__Written exercise__
Find each line below that contains the word "dimensions" and copy those lines in full.

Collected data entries
· · · · ·

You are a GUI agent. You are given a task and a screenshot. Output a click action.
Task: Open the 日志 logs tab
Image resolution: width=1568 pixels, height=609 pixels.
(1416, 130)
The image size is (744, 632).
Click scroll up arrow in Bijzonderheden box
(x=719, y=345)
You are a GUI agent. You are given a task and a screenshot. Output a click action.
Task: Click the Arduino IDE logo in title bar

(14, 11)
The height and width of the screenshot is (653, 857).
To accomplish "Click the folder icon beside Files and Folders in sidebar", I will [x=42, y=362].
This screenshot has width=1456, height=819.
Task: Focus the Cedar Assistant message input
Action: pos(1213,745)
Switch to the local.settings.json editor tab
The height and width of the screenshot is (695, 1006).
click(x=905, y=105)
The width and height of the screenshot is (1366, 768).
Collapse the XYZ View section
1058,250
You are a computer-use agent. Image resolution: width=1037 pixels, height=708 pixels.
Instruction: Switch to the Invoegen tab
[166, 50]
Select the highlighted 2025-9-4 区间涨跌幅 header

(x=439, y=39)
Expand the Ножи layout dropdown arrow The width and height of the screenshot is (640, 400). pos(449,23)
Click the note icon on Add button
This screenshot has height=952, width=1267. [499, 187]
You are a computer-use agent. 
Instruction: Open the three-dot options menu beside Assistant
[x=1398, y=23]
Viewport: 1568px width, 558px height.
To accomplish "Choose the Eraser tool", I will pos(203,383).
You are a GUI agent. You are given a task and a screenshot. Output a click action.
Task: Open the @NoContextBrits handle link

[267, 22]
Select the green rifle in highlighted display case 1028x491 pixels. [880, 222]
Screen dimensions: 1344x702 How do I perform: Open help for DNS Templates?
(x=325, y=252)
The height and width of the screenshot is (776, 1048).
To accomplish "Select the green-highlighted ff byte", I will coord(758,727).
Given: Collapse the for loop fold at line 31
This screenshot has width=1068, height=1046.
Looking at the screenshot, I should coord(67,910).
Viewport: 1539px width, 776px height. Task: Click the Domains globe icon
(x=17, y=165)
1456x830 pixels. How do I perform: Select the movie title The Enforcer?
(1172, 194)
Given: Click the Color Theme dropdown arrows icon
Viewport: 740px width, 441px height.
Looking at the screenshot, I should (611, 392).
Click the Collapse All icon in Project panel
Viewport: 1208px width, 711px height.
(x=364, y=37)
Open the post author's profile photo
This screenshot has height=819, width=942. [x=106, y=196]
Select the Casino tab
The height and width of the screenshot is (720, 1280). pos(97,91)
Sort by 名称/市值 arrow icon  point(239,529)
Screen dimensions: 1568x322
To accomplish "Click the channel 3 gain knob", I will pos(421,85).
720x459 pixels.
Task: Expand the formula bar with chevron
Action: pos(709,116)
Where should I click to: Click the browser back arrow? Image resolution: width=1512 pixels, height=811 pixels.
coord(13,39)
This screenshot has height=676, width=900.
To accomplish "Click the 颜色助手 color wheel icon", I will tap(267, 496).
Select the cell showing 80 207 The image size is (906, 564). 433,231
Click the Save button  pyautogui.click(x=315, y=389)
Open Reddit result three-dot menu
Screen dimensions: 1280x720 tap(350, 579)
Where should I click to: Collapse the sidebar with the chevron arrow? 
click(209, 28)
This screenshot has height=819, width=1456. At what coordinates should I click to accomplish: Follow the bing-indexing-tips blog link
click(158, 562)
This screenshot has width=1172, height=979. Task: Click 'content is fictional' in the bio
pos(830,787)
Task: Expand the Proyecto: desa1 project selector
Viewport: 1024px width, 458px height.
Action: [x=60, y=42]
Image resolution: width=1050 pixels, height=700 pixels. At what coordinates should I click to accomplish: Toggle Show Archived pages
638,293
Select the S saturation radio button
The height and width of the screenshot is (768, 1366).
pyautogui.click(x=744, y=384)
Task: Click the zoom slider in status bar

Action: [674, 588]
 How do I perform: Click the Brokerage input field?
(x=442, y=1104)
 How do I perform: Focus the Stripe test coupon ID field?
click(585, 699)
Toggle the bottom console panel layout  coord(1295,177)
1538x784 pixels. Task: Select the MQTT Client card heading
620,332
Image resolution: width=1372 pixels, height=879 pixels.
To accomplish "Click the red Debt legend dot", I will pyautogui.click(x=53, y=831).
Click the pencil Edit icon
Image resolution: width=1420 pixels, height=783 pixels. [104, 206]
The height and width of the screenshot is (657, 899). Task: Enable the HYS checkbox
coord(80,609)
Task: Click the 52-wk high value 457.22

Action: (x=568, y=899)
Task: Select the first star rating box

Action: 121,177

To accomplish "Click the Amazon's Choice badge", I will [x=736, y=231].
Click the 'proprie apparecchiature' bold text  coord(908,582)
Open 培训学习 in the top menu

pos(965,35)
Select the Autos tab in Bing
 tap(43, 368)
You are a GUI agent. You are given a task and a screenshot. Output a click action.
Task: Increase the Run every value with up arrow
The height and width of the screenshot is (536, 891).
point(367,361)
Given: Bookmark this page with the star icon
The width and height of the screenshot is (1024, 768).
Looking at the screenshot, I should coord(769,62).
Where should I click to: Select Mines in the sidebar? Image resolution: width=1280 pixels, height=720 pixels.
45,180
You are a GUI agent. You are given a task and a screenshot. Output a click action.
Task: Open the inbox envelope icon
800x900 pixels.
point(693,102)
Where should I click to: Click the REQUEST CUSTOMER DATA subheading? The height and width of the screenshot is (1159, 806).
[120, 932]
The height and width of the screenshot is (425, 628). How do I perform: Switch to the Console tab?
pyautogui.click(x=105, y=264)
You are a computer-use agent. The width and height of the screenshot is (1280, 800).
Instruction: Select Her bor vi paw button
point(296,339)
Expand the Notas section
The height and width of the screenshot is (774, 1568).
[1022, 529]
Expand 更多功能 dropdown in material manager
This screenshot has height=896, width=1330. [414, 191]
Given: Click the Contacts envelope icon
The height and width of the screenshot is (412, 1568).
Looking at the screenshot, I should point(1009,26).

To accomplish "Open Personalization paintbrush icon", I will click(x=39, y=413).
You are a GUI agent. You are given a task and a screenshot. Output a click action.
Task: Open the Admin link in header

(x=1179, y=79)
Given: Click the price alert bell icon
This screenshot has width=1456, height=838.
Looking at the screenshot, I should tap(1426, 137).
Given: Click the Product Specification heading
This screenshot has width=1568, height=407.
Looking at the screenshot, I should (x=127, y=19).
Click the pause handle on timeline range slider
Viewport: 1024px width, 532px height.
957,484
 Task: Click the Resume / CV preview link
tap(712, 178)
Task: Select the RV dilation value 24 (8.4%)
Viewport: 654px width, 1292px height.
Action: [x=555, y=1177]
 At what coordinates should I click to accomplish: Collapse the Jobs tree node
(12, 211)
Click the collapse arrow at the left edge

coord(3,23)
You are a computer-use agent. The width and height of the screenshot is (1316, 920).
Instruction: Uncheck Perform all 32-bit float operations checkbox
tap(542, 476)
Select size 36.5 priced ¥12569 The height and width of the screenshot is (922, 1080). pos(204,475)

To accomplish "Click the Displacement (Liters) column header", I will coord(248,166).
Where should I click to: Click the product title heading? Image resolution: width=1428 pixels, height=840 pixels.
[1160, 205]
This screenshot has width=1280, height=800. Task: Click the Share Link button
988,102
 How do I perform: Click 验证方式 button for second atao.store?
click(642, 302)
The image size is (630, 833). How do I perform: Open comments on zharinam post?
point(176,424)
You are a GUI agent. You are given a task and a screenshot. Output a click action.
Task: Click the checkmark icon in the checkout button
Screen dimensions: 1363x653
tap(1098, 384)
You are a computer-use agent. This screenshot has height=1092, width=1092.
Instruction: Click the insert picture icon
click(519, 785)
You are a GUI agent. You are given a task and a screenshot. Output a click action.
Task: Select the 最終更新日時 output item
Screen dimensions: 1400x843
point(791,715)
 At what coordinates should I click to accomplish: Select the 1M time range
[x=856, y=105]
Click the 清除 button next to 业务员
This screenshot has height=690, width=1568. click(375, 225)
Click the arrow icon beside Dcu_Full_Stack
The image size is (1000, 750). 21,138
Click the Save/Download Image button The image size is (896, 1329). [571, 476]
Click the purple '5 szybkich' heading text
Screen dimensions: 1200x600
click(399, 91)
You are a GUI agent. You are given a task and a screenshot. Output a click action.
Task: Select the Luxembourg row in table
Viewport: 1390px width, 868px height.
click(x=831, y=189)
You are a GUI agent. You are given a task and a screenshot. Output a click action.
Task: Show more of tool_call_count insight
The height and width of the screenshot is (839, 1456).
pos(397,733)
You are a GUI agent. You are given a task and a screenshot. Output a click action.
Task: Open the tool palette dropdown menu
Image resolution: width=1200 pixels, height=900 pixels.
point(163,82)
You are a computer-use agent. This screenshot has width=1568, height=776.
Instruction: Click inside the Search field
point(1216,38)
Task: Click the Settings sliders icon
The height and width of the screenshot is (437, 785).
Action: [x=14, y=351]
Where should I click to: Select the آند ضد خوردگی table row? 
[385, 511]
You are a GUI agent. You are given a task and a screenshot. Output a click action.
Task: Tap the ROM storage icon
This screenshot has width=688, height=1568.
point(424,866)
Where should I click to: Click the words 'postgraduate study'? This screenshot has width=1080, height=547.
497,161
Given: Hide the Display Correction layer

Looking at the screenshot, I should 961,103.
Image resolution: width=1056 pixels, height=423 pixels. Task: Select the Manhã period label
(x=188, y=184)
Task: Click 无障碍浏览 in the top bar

· · · · ·

__Result of this exercise__
Screen dimensions: 1344x702 How do I perform: Open help for DNS Templates?
Screen dimensions: 1568x322
Screen dimensions: 1280x720 tap(350, 579)
Screen dimensions: 1363x653
Screen dimensions: 1400x843
Screen dimensions: 1200x600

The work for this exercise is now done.